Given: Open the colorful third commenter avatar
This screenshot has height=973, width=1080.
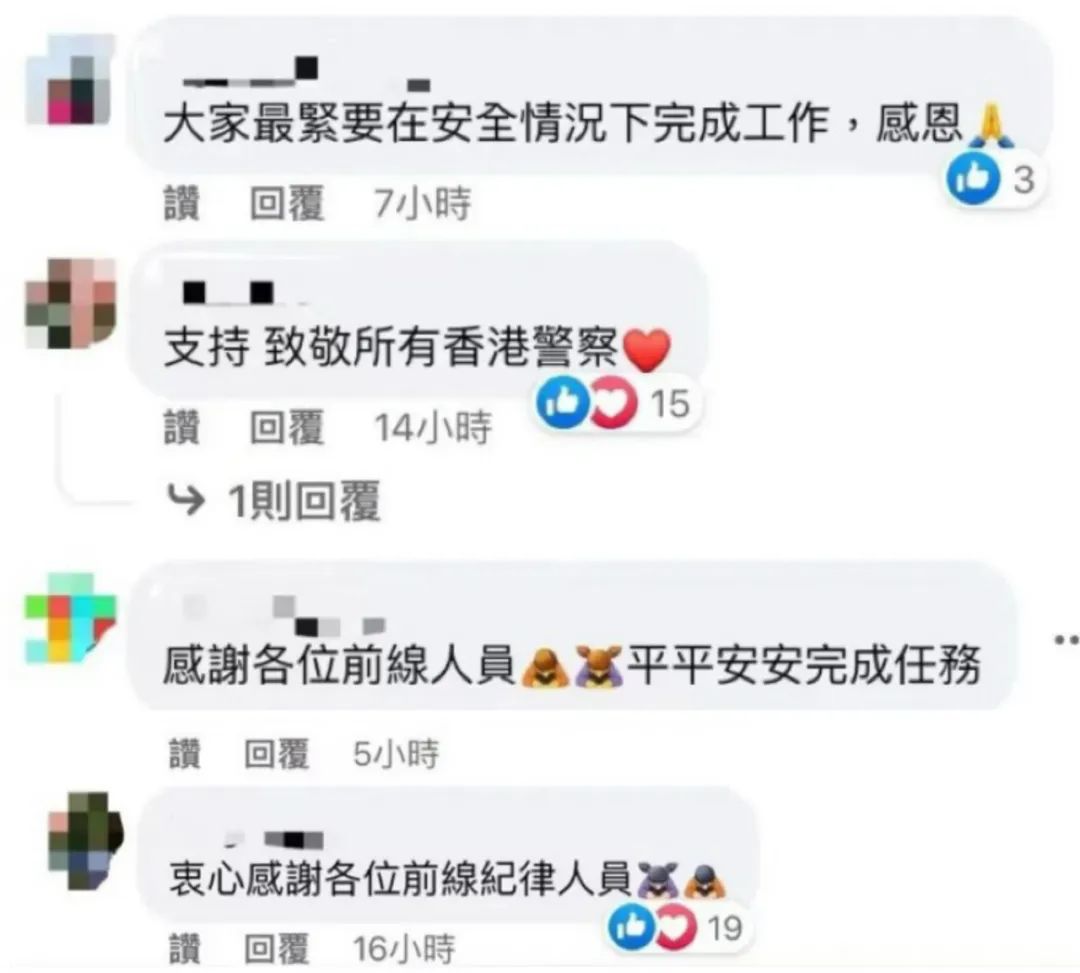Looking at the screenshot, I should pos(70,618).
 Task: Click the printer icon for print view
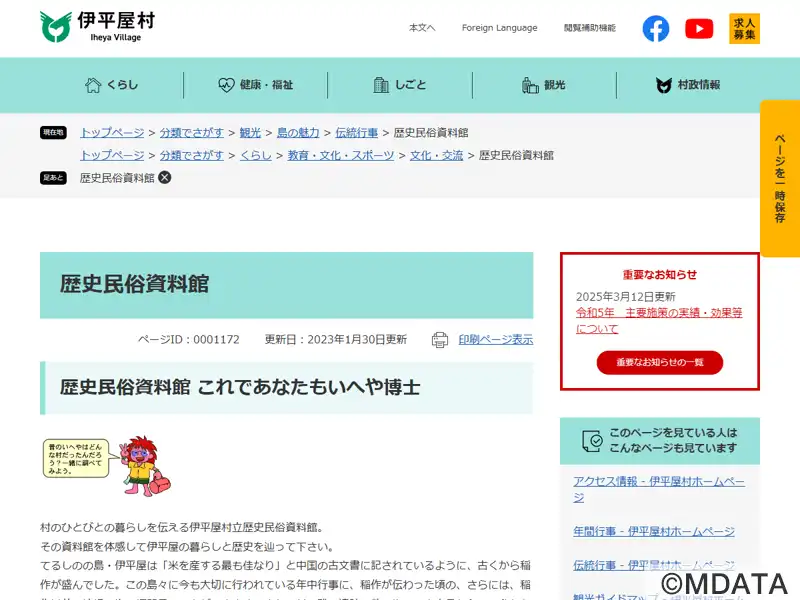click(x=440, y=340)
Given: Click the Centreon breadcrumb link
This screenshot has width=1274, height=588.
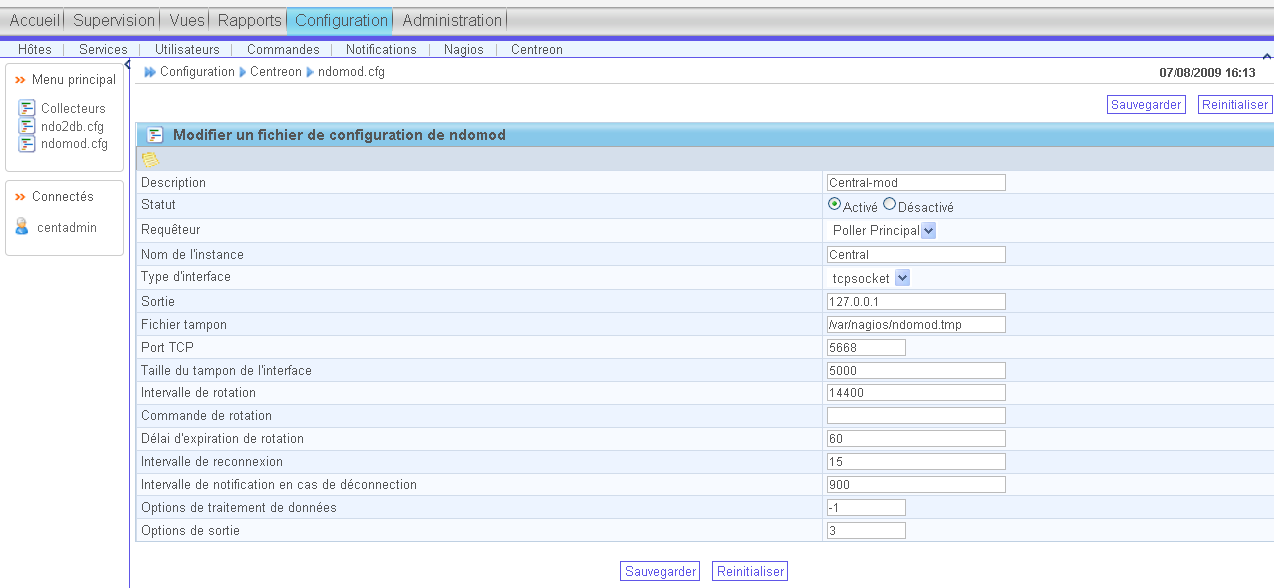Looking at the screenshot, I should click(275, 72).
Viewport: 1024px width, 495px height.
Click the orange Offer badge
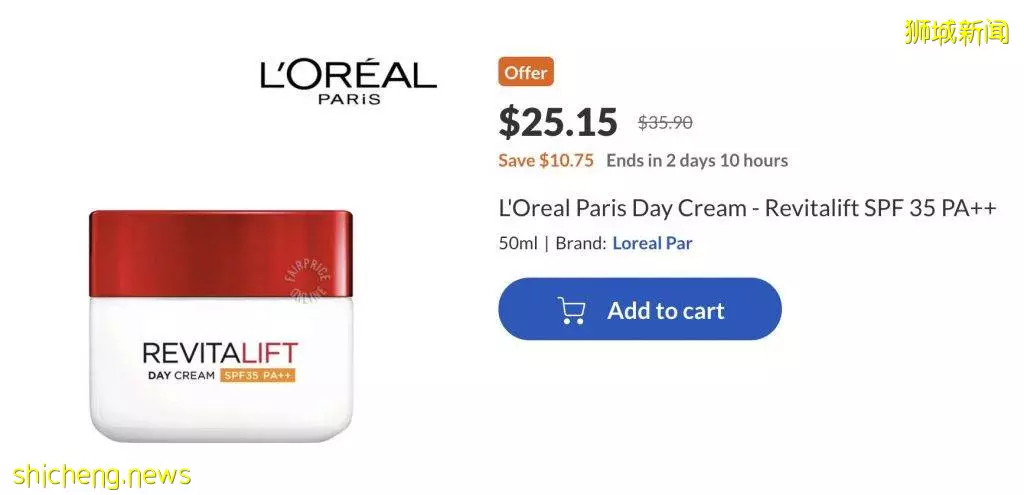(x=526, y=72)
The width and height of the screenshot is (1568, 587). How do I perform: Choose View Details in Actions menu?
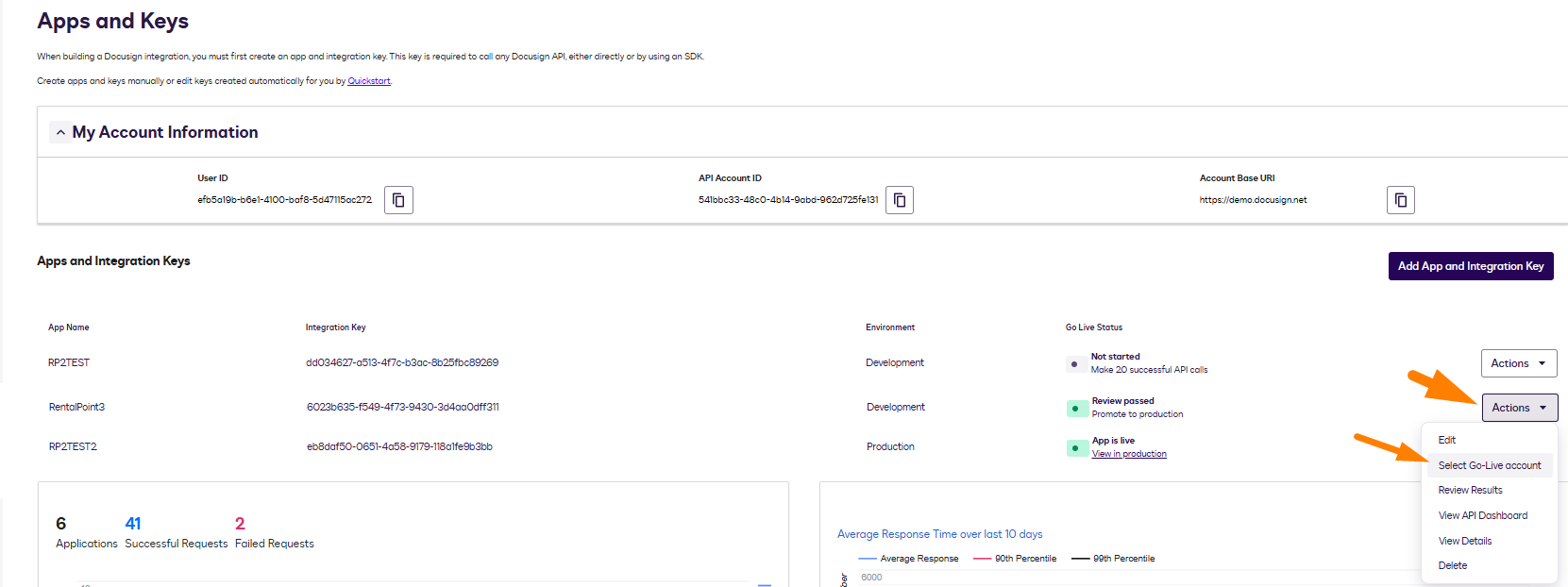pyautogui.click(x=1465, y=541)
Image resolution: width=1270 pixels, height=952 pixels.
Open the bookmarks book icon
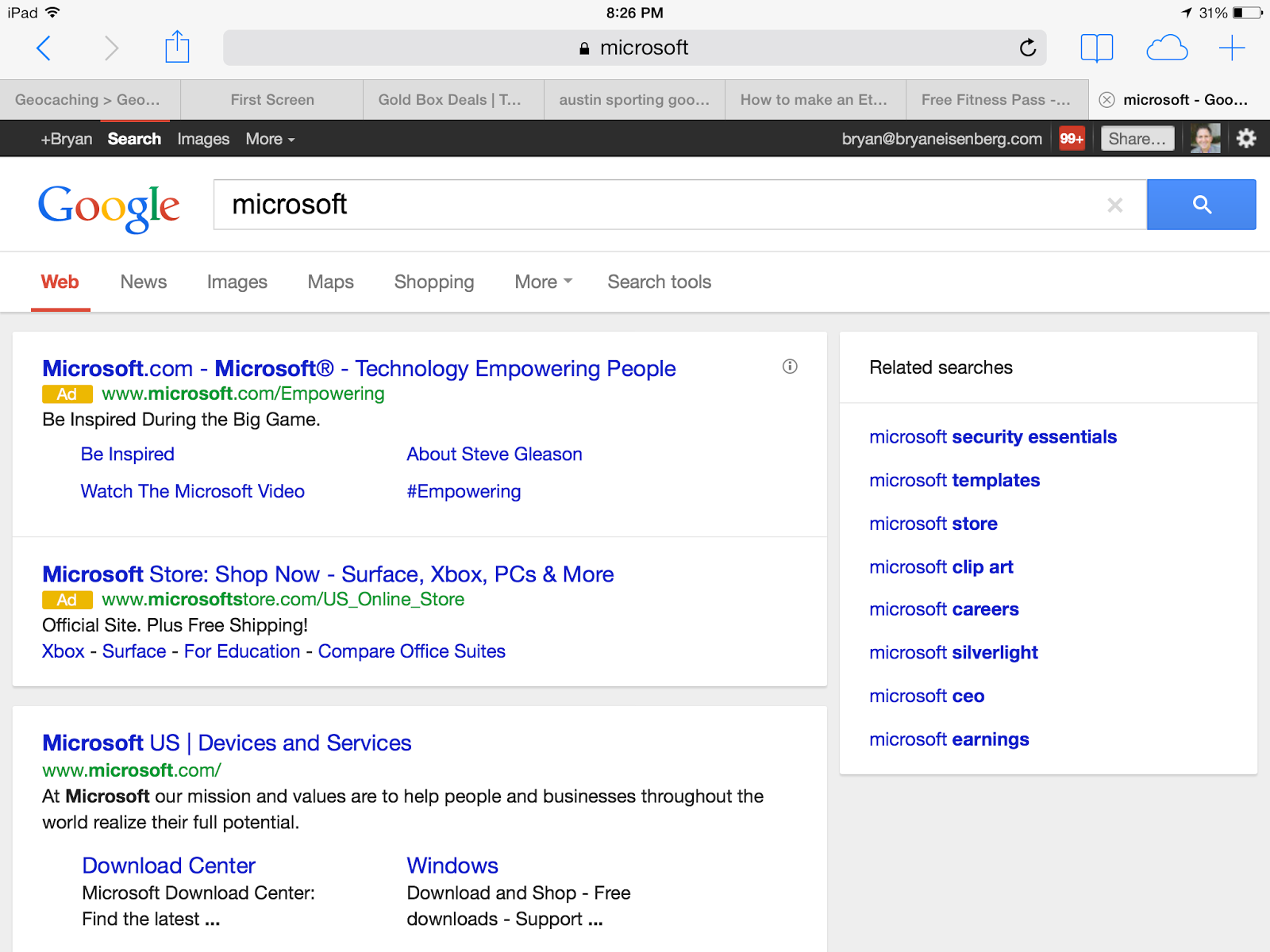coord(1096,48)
§ §
**TASK OBJECTIVE:**
Once you find the line with "This screenshot has height=973, width=1080.", restate it and every later line of the data word for word, excluding the pictures.

**RESULT OF THIS EXERCISE:**
This screenshot has height=973, width=1080.
Looking at the screenshot, I should pos(70,618).
 Task: Click the printer icon for print view
click(x=440, y=340)
Given: Click the Centreon breadcrumb link
This screenshot has width=1274, height=588.
Looking at the screenshot, I should click(275, 72).
Viewport: 1024px width, 495px height.
Click the orange Offer badge
(x=526, y=72)
The width and height of the screenshot is (1568, 587). How do I perform: Choose View Details in Actions menu?
pyautogui.click(x=1465, y=541)
Image resolution: width=1270 pixels, height=952 pixels.
Open the bookmarks book icon
coord(1096,48)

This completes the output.